Now that Millennials are taking over the workforce, it seems as though Gen X and Baby Boomers just can't grasp the fact that we are the new wave of what work looks like. There's endless complaints, theories, studies and thesis papers on the miseducation of Millennials, and it seems like the only one's miseducated are the ones who are writing about us. They have it all wrong.
When I saw the title of a New York Post article, "Millennials need to put away the juice boxes and grow up", I frowned, shook my head and sighed with disbelief. This recent chatter of Millennials stem from the New York Times article that follows the Co-Founder of Mic,a Millennial, and how is coping with managing a company full of Millennials. The Co-Founder mentioned how one employee lied about taking bereavement and posted a blog post about lying about it. Preceding this incident was the several think pieces surrounding the firing of a young Yelp employee who expressed her concerns for the low quality of life that her work limits her to in an open letter on Medium.
Adjectives like lazy, entitled and coddled are just a few words used to describe my generation. They say we can't let go of childhood, but let's be real. Who really likes to pay bills?
Now lying about bereavement and posting it on social media or on a blog is just plain dumb, but this Millennial's behavior should not be a reflection of an entire generation. It shouldn't be a reflection of over 3.1 million people, which is more than one quarter of the nation's population. Do we overshare? Maybe, but the former Yelp employee took the time to express the aggravation that some of us feel about being dealt this hand of cards. A bad hand of cards that was passed down to us, leaving us to figure out how to play it and win.

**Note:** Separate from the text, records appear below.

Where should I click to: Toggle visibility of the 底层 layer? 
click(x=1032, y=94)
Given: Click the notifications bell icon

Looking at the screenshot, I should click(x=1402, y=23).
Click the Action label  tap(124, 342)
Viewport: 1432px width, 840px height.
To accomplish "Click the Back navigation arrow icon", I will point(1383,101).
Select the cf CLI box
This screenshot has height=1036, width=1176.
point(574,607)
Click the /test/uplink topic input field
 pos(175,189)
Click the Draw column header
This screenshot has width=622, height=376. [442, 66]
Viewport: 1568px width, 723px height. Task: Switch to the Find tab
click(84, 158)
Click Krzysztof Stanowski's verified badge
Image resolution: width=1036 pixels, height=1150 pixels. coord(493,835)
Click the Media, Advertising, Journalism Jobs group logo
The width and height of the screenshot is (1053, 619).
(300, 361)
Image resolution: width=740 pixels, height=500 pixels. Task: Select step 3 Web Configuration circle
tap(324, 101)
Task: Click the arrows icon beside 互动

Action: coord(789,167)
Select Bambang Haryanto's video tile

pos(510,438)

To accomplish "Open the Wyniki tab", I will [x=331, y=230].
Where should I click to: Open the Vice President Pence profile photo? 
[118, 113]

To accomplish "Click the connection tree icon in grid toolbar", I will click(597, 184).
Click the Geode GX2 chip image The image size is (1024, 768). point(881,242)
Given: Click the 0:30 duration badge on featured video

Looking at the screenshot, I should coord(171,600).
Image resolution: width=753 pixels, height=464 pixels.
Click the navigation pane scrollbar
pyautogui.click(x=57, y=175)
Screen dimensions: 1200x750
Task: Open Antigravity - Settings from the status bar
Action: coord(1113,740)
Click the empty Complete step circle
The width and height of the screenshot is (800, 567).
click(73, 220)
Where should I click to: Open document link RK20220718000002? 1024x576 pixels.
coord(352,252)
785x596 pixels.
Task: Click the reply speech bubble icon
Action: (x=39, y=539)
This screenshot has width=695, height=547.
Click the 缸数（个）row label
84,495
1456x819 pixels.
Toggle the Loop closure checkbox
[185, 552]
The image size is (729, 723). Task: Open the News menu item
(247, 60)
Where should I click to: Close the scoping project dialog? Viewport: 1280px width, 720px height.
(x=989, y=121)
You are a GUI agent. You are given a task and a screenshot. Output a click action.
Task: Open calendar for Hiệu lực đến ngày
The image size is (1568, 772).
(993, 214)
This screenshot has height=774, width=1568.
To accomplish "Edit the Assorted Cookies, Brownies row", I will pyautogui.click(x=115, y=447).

You know the saying every bad apple spoils the bunch, well the examples of Millennials not making the wisest decisions are the rare and the few. The behavior or antics of few have many employers concerned about the future, but why?
My generation has proven time and time again that we are innovators and leaders. We've taken the Internet to new heights and have created systems that help the efficiency of the workplace. We've created businesses and have created jobs for people across all generations. According to the New York Post, "Millennials never had their dreams shattered." I see dreams die everyday as my generation was forced to choose a factory job over college because of the lack of resources to further their education. I know people dreaming to work on Madison Ave, but with student loans and a minimum wage job, they can't even afford to move to a market like NYC. Of course you already need to live there to even be considered for most jobs. They say we can't let go of mommy and daddy, but most of the time our parents don't want us to leave the nest. I know many of my friends and colleagues decided to stay home after high school, because their parents didn't want them to leave. Their parents did not support them and when you don't have support. What do you do? For those who decided to trek new waters and attend college out-of-state, they were left with few employment options and were forced to return home. Then you have the group who gained employment and who are sustaining themselves on low salaries to try and retain some independence. Whenever you hear about the Baby Boomer and Gen X stories of those who were able to leave their humble beginnings to live out their dreams, many of them say a relative got them a one-way ticket to the rest of their lives. They had help, and there is nothing wrong with that.
Millennials don't need to be told to make money, but if they have the option to make money doing something they love, that's impactful and has meaning to them then what's the issue? Especially when you went to college and continue to pay loans on a degree, you should expect some ROI from it. Our parents worked 20+ years in the same mundane jobs, and I know they want us to have a more fulfilling career than they did.
As my generation embraces adulthood, we also had to deal with the economy. Instead of sinking with it, we are staying afloat by tenaciously and ambitiously creating opportunities for ourselves. Some of us decided not to complain about it and have turned lemons into the sweetest lemonade. We're using social media platforms not only to share and stay connected, but we've found ways to monetize it. I mean think about it, Michelle Phan makes $3 million a year as a vlogger on YouTube and she's not even 30-years-old. As we find ways to increase our income, our buying power will increase which is a powerful thing.
Like any generation you have a mix of people with different levels of grit, ambition, passion and willpower. It takes a special type of person to keep smiling when they can barely keep a roof over their head. It takes a special person to keep pursuing their dreams when they are up to their necks in debt. Some of us are fruitful, others are surviving and then there are those who don't try, but that doesn't come with age. I just think you either have it or you don't.
I just want the generation before us to give the knick picking a rest. If we really are that much of a headache, learn a thing or two from us. Create your own way to make money so you won't ever have to be in the workplace with us again.